▸ **Problem**
Please output all the entries word for word, without the pictures.

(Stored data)
+--

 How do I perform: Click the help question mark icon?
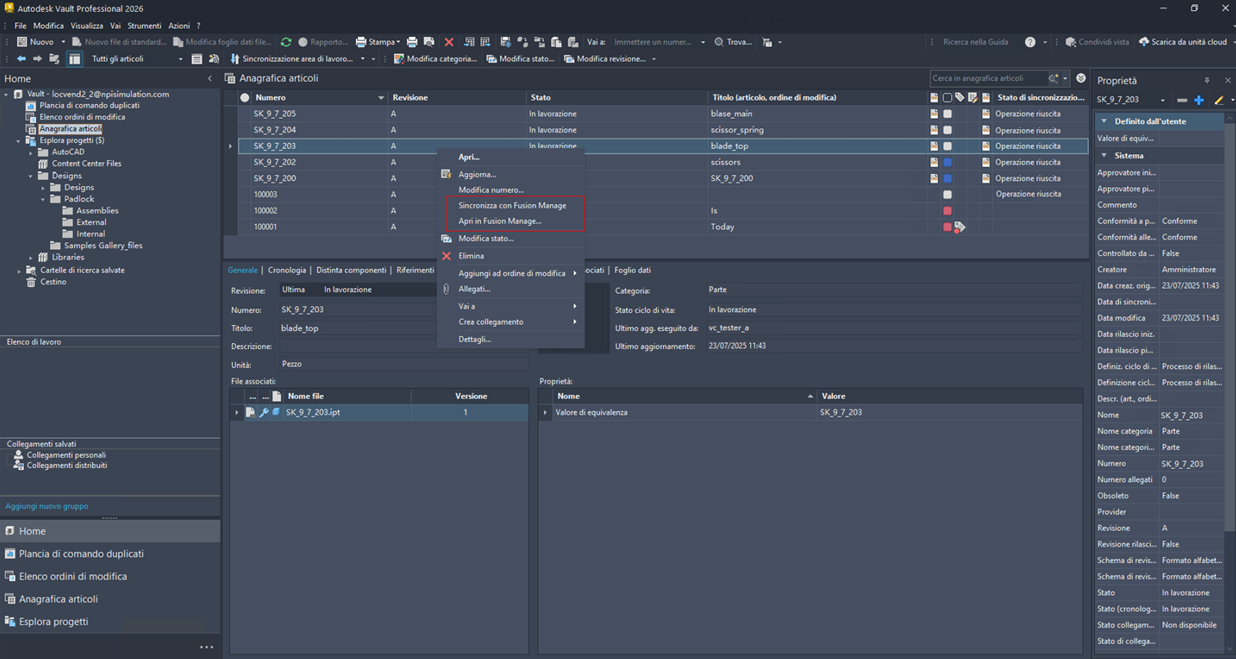click(x=1030, y=42)
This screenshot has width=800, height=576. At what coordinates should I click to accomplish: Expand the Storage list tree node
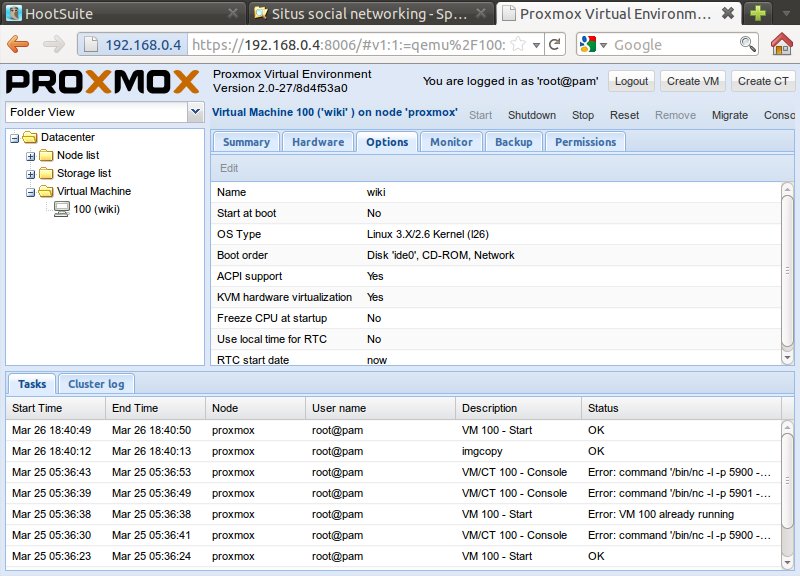point(31,174)

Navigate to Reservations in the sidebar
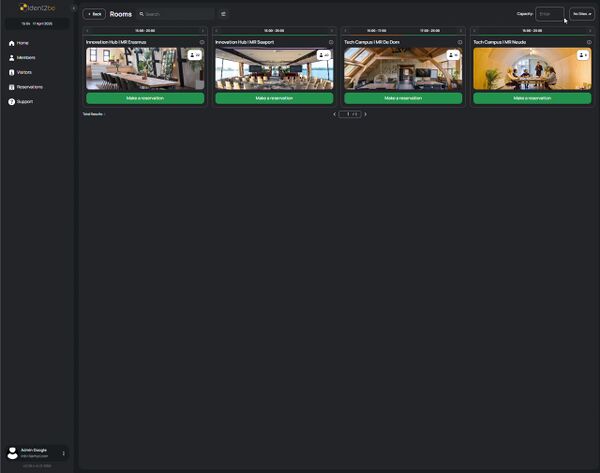29,87
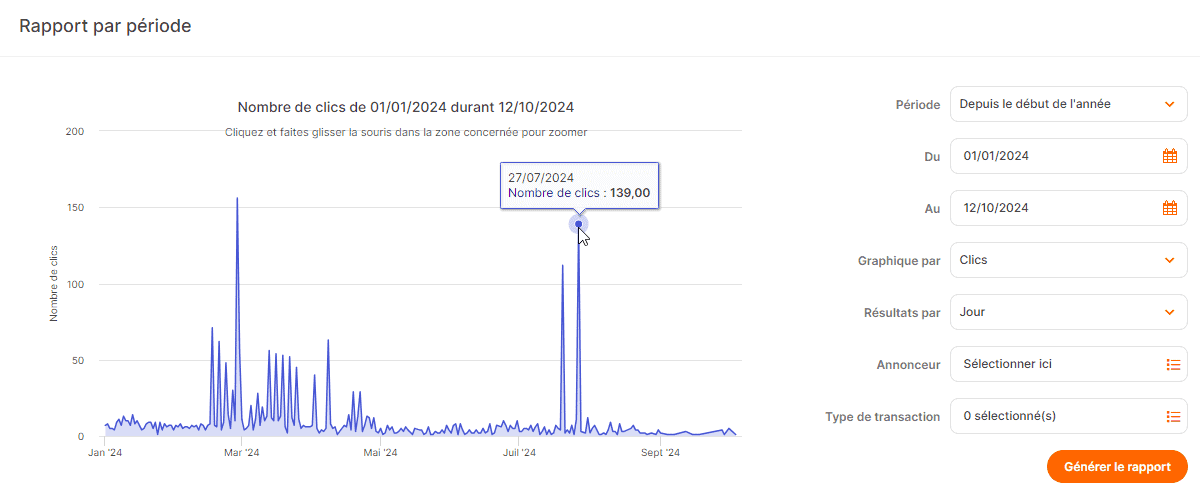This screenshot has height=486, width=1200.
Task: Click the 'Sept '24' x-axis label
Action: [x=659, y=453]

+--

▸ **Exercise response**
 How do I perform: Click the help question mark icon?
click(x=1030, y=42)
This screenshot has width=800, height=576. At what coordinates should I click to accomplish: Expand the Storage list tree node
point(31,174)

Navigate to Reservations in the sidebar
29,87
This screenshot has height=486, width=1200.
Task: Click the 'Sept '24' x-axis label
Action: [x=659, y=453]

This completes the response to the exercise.